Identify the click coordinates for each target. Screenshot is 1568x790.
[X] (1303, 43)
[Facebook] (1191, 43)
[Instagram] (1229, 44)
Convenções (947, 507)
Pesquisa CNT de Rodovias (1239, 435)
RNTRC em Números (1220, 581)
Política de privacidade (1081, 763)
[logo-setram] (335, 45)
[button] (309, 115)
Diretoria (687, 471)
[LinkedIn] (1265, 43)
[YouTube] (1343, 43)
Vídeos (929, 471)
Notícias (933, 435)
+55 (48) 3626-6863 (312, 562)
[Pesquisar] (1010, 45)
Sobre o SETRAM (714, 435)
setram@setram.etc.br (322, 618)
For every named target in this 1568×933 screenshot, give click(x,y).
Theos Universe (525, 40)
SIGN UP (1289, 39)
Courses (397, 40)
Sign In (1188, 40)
---*---
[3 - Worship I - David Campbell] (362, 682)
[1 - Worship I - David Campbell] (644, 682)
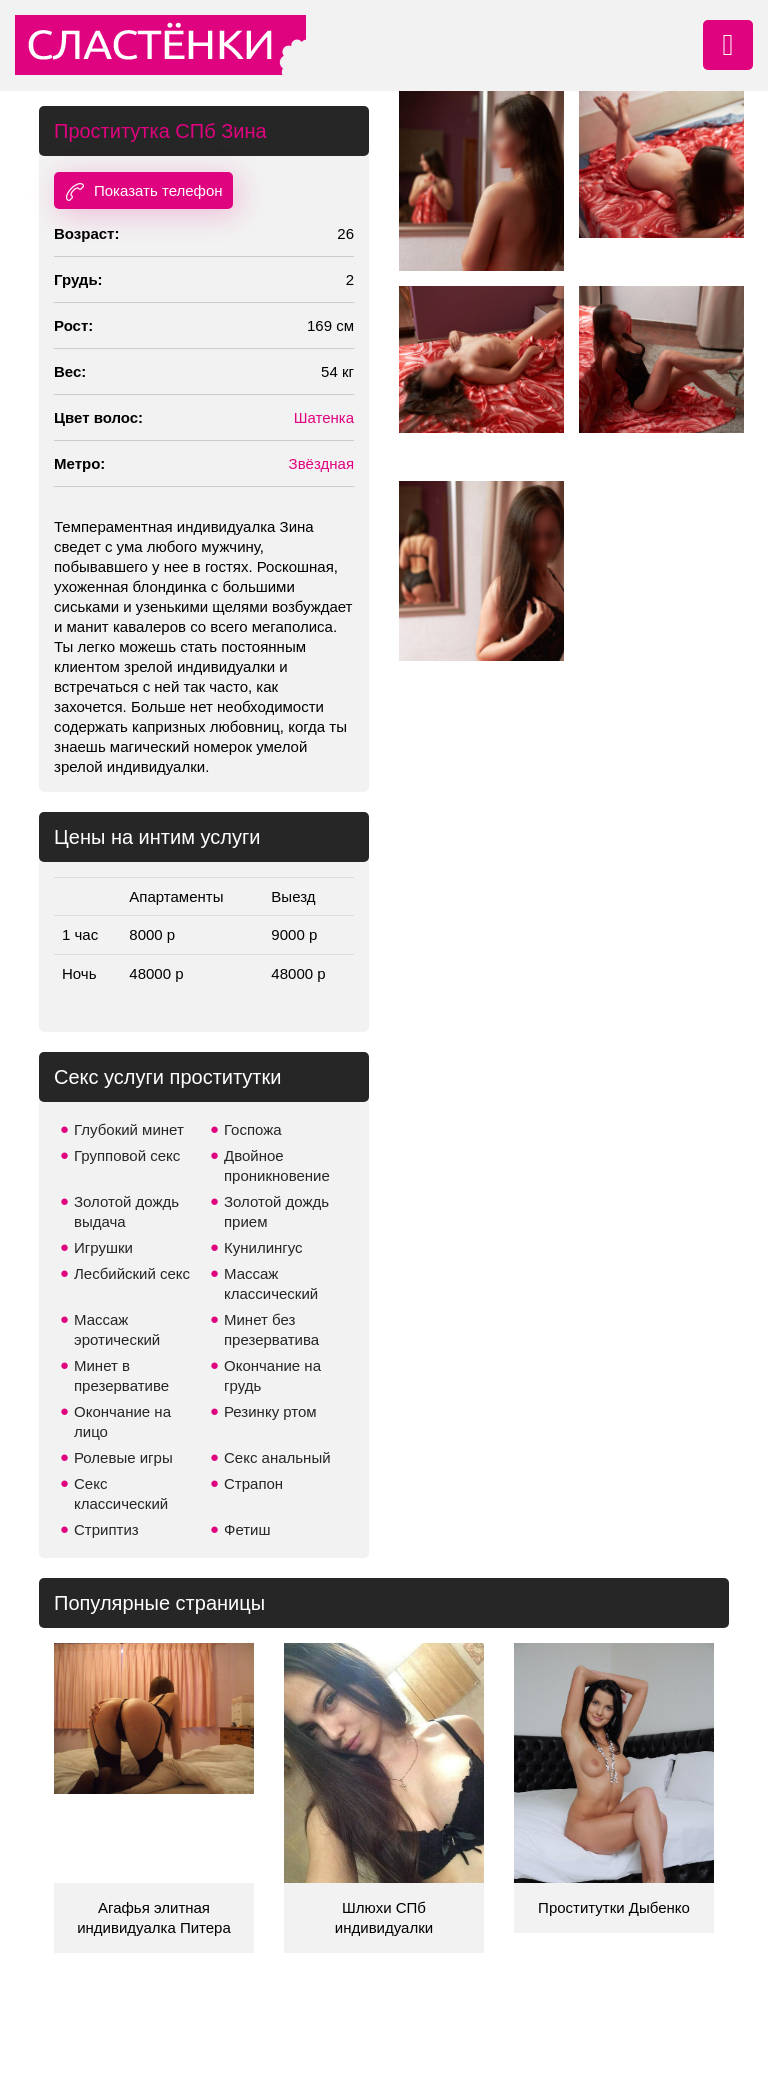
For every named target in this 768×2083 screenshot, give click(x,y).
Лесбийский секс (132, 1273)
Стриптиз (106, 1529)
---*---
- TASK GOAL:
Please put the lines of the listing between the line containing "Vídeos (929, 471)" and the line containing "Sign In (1188, 40)", inclusive, into a JSON list of strings with one string per line, leaving out any blank lines.

- PROBLEM SOLUTION:
[
  "Vídeos (929, 471)",
  "Notícias (933, 435)",
  "+55 (48) 3626-6863 (312, 562)",
  "[Pesquisar] (1010, 45)",
  "Sobre o SETRAM (714, 435)",
  "setram@setram.etc.br (322, 618)",
  "For every named target in this 1568×933 screenshot, give click(x,y).",
  "Theos Universe (525, 40)",
  "SIGN UP (1289, 39)",
  "Courses (397, 40)",
  "Sign In (1188, 40)"
]